Having demonstrated that an ASO can induce the growth of new neurons and reverse Parkinson’s symptoms, the authors sounded hopeful, saying the technique supports “the feasibility of a transient, single-step strategy for treating Parkinson’s and perhaps other neurodegenerative diseases.”

These studies are remarkable for targeting the same binding protein using two different techniques and yet creating the same outcome: nerve regrowth and subsequent improvement in a mouse model of Parkinson’s.

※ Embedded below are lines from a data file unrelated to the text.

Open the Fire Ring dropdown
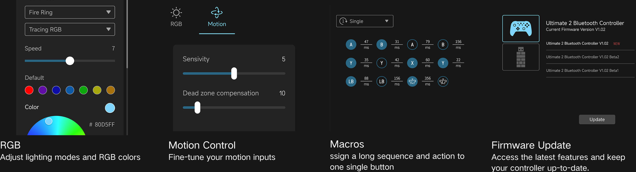Viewport: 636px width, 172px height. 70,12
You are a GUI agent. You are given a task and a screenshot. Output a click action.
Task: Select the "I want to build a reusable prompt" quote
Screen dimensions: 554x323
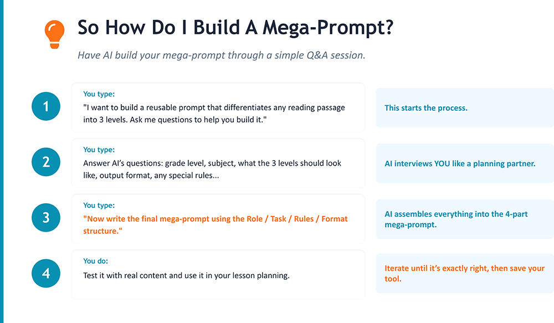click(214, 114)
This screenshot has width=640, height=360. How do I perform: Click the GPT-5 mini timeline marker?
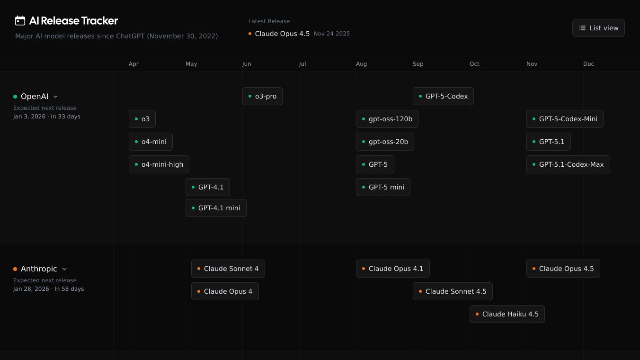tap(383, 187)
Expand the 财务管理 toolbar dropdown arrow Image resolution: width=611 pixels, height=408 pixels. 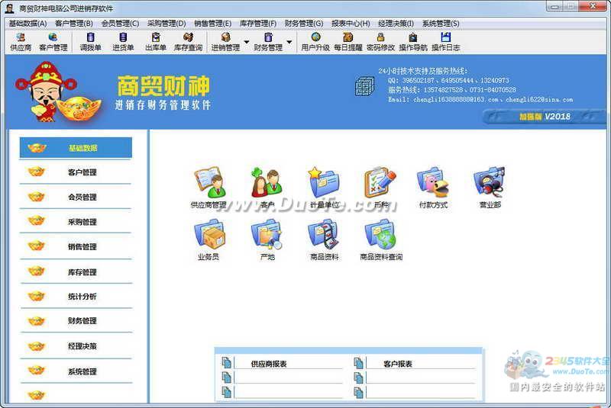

Together, these studies offer new hope for Parkinson’s patients. One makes a compelling case for Parkinson’s starting in the gut, providing some specific microbes to monitor or target. The other two studies point to a way to repair the resulting damage by growing new neurons. All three studies are quite promising, but there is a lot of work to be done before they can be put into clinical practice. Questions include the practicality of brain injections and the possibility of health issues resulting from a depletion of the glial cells that are converted into neurons.

Watch this space.

References

Wallen, Zachary D., Mary Appah, Marissa N. Dean, Cheryl L. Sesler, Stewart A. Factor, Eric Molho, Cyrus P. Zabetian, David G. Standaert, and Haydeh Payami. “Characterizing Dysbiosis of Gut Microbiome in PD: Evidence for Overabundance of Opportunistic Pathogens.” Npj Parkinson’s Disease 6, no. 1 (June 12, 2020): 1–12.

Liu, Bojing, Fang Fang, Nancy L. Pedersen, Annika Tillander, Jonas F. Ludvigsson, Anders Ekbom, Per Svenningsson, Honglei Chen, and Karin Wirdefeldt. “Vagotomy and Parkinson Disease.” Neurology 88, no. 21 (May 23, 2017): 1996–2002.

Zhou, Haibo, Jinlin Su, Xinde Hu, Changyang Zhou, He Li, Zhaorong Chen, Qingquan Xiao, et al. “Glia-to-Neuron Conversion by CRISPR-CasRx Alleviates Symptoms of Neurological Disease in Mice.” Cell 181, no. 3 (April 30, 2020): 590-603.e16.

Qian, Hao, Xinjiang Kang, Jing Hu, Dongyang Zhang, Zhengyu Liang, Fan Meng, Xuan Zhang, et al. “Reversing a Model of Parkinson’s Disease with in Situ Converted Nigral Neurons.” Nature 582, no. 7813 (June 2020): 550–56.